JF Oberlin’s herbarium

When J.F. Oberlin arrived in Ban de la Roche, the most common remedy used for most ailments consisted of a mixture of olive oil and strong liquor. For the first few years of his ministry, J.F. Oberlin studied and indexed all of the local plant life so that he could then circulate his research. His herbarium consists of 45 bundles. Each bundle includes about 25 files in which the collected plants are grouped together by species, or group of species.

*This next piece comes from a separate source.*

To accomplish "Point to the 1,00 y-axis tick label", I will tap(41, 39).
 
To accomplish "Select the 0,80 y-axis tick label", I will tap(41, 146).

Linné’s classification system was used for the first 34 bundles. 3 bundles constitute a herbarium called “The Herbarium of Waldersbach”, in which the boards are organised into 3 classes:

Class 1: useful plants
Class 2: Order 1: unusual plants
                Order 2: flowers
Class 3: Order 1: medicinal plants
                Order 2: hazardous plants

Another bundle bears the words “Class 2: unusual flowers or plants”. The two bundles “Herbes du Pré St Jean” and “Herbes de Mon Verger”, 1781 are associated with the bundles of the “Herbier of Waldersbach”.

A board of the herbarium.

In one file marked “Unclassified Plants”, the samples are missing labels, and the last two files are called “Unknown Plants”. The names of the plants are indicated on the labels, and may be in Latin, French, German and Alsatian or in the provincial dialect. On certain boards J.F. Oberlin also added the Latin description of the genus and the species, the date of harvest, the location and a classification number. The samples are inserted into the labels. A few boards are completed by illustrations or comments indicating the difficulties encountered during determination. For medicinal plants, he used the classification system of R. Spielmann, with the plants classified according to their properties: nourishing, fortifying, softening or soothing, irritant, harmless – sleep inducing, subduing, cleansing and poisonous. He shared the results of his research by creating educational worksheets. These worksheets featured prints of the plants or engravings cut out of scientific publications.  

The names in French, German, Latin and sometimes provincial dialect of the plants were indicated. The month of bloom was always shown in green, the scientific indications were in red and Linné’s references were in black. These worksheets were provided to teachers for their teaching requirements.
These worksheets can be found on a few boards of the herbarium.